— What is being asked —
All that is needed is the line containing "Open the three-dots actions menu in header" and the lines after it to the end of the material, written out exactly, pictures left aside.

— Provided data —
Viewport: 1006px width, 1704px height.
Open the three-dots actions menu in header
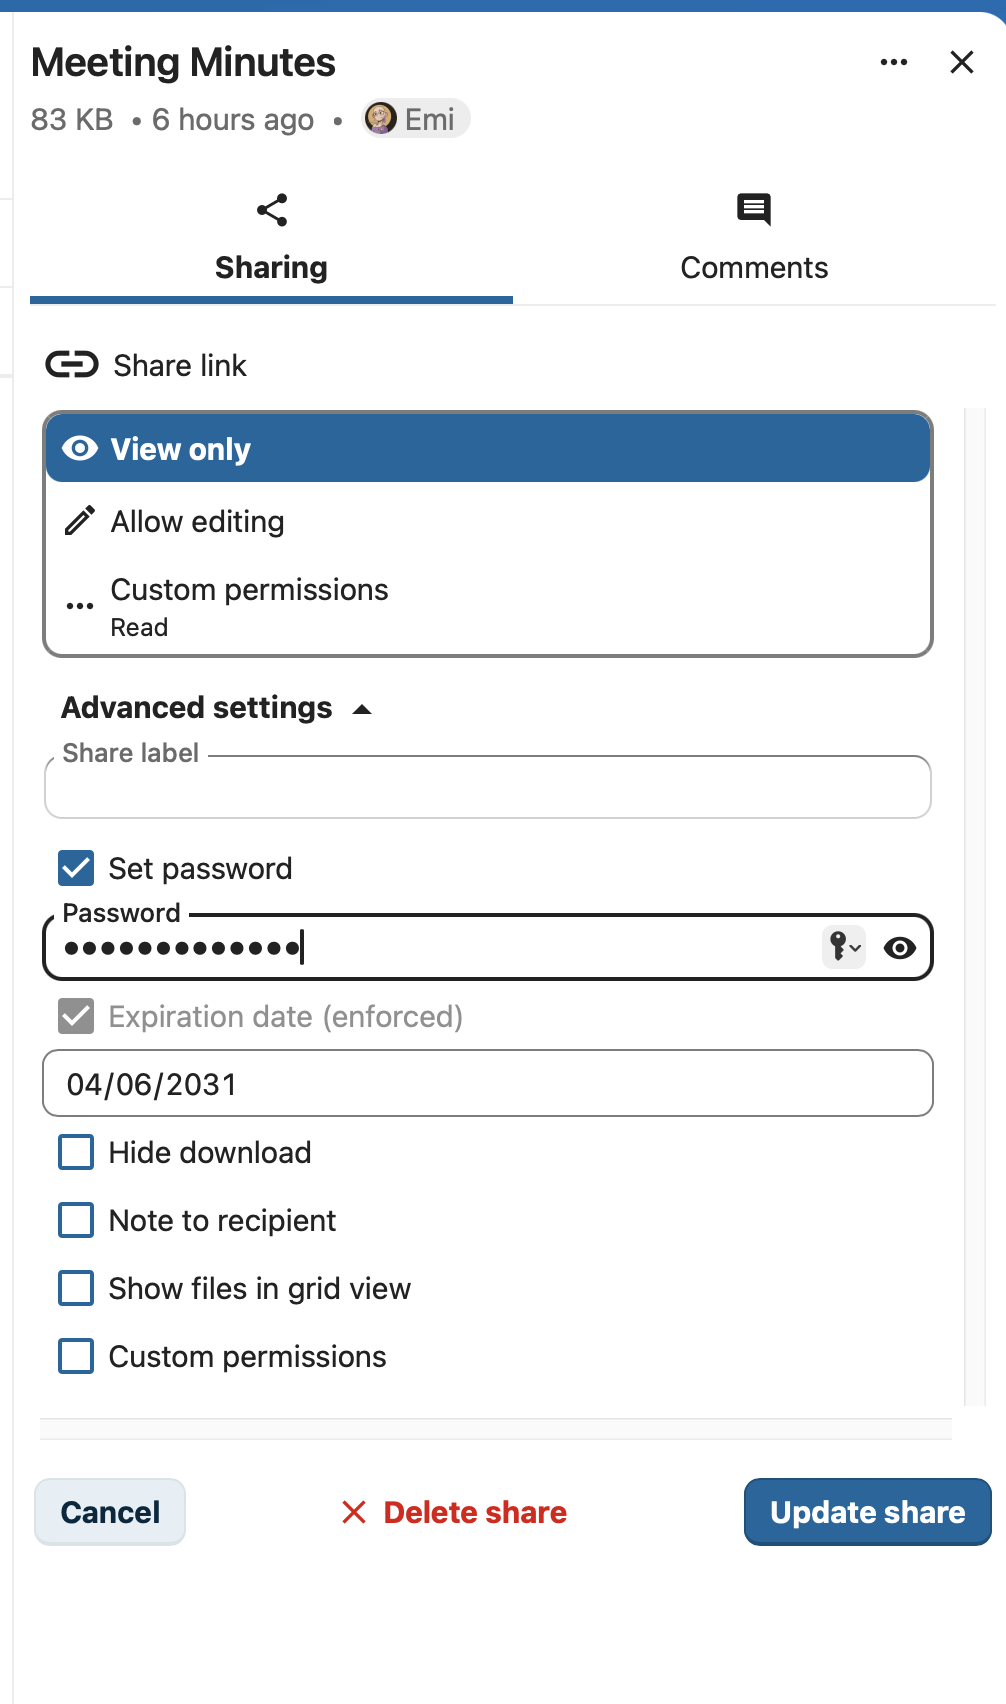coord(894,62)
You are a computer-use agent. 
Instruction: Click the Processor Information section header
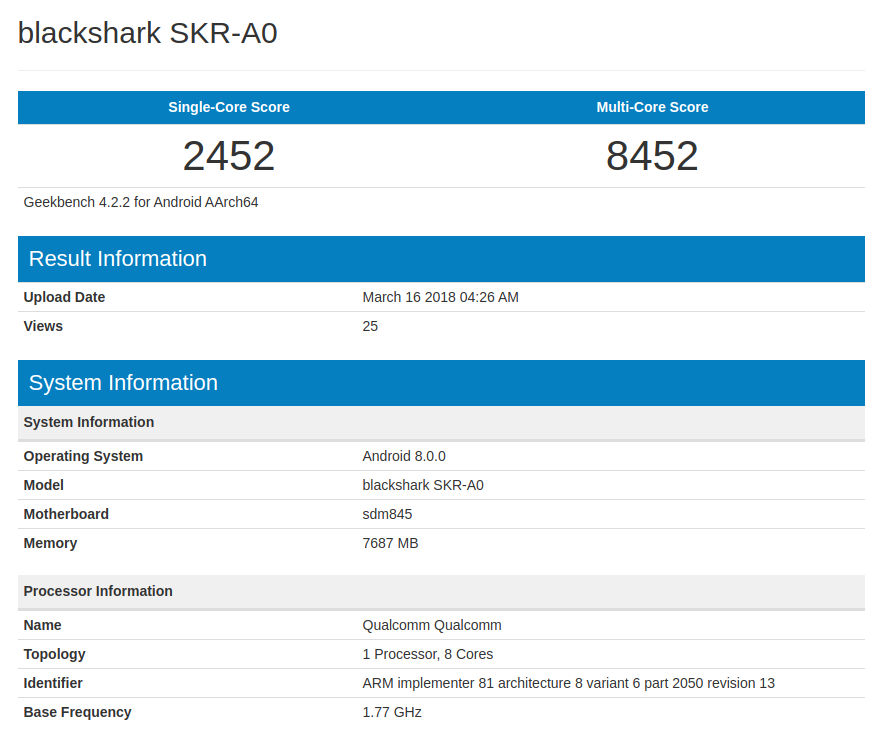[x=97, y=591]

— Result of the exercise —
Open the three-dots actions menu in header
coord(894,62)
You are a computer-use agent. 
Instruction: Click the Processor Information section header
[x=97, y=591]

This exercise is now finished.